Meet young Ruby, strong-willed, knowing exactly what she wants and determined to do things her way.: in short, she’s unstoppable. Yet despite her toughness and inner-strength, there are times when she allows just a little bit of softness to seep through.

Of course not everything goes right straightaway, but with encouragement from her mum, Ruby is always prepared to have another go.

Her energy is boundless yet come the end of the day, despite what our protagonist says about not feeling tired, at bedtime, Ruby is ready for something special from her mum and dad.
For sure Ruby is a force to be reckoned with, unafraid to speak out about what she wants to do; however she does have a soft-centre that occasionally, she lets us enjoy a taste of too.
I love the way, illustrator Hazel Quintanilla uses a different colour background for each spread.
From the same author is:

Sometimes: A Book of Feelings
Stephanie Stansbie and Elisa Paganelli
Little Tiger

Stephanie Stansbie adopts a rhyming narrative to explore emotions, as we follow a sister and brother through a single day beside the seaside. It’s a day full of ups and downs: occasionally the dominant feeling is one of darkness and fear, but that can be dispelled by a brave leap; likewise disappointment and boredom can be overcome, perhaps by doing something active – dancing.

After presenting other feelings of the less desirable kind – anger, sadness 

and loneliness too, the mood turns much more upbeat as we see the boy and girl exhibiting kindness and forgiveness which dispel those bad feelings, allowing them to be replaced by a sense of peace, contentment and calm. With equanimity prevailing, brother and sister are ready to return to the family home, safe in the knowledge that once there, somebody will be waiting to show them the most important feeling of all: love.

With Elisa Paganelli’s expressive scenes of the children’s highs and lows to complement Stephanie’s words, this book offers a helpful starting point for exploring emotions with young children either at home or in a foundation stage/KS1 classroom.

The Wind May Blow / Someday

Here are two beautiful picture books kindly sent for review by Little Tiger

The Wind May Blow
Sasha Quinton and Thomas Hegbrook

With its cut away pages and tender illustrations this is a beautiful book – both visual and verbal – for adults to share with little ones.

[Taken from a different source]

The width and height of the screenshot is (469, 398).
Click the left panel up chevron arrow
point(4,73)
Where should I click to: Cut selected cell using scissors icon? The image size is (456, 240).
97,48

The voice is that of an adult speaking to a young child, “On the day you were born the sun rose brilliant and bright and beautiful,” in a place where “the sun rose and kissed your toes as warm roses bloomed in each cheek.”

Time passes, the child grows to face a life that inevitably isn’t all filled with sun and roses: stormy times are likely to occur. 

What’s required then is to stop, pause and take time to breathe deeply 

in the knowledge that you have the inner strength, life skills and whatever is needed to face challenges, overcome adversity and emerge out of the storm. The moon will be there burning brighter down on you and when the sun rises next morning, so too will you. There’s always the possibility of a new beginning.

So goes the seemingly simple, gently affirming wise message of this cleverly designed book with its die-cuts strategically placed throughout.

Altogether a splendid amalgam of words, pictures and design that is just right for many occasions: adults will know when it’s appropriate to revisit this timely picture book after a first reading.

Someday
Stephanie Stansbie and Frances Ives

When a little bear cub tells his mother one morning that it wants to be just like her, she likens her little one to a sapling that will soon be a tree. This doesn’t quite satisfy the cub, for that so mummy says, won’t be tomorrow. First they have lots of things to do together – memories to make – of happy hours and days spent frolicking through grassland, jumping over rocks, climbing trees in search of juicy berries, splashing and swimming among fish in the fast-flowing waters.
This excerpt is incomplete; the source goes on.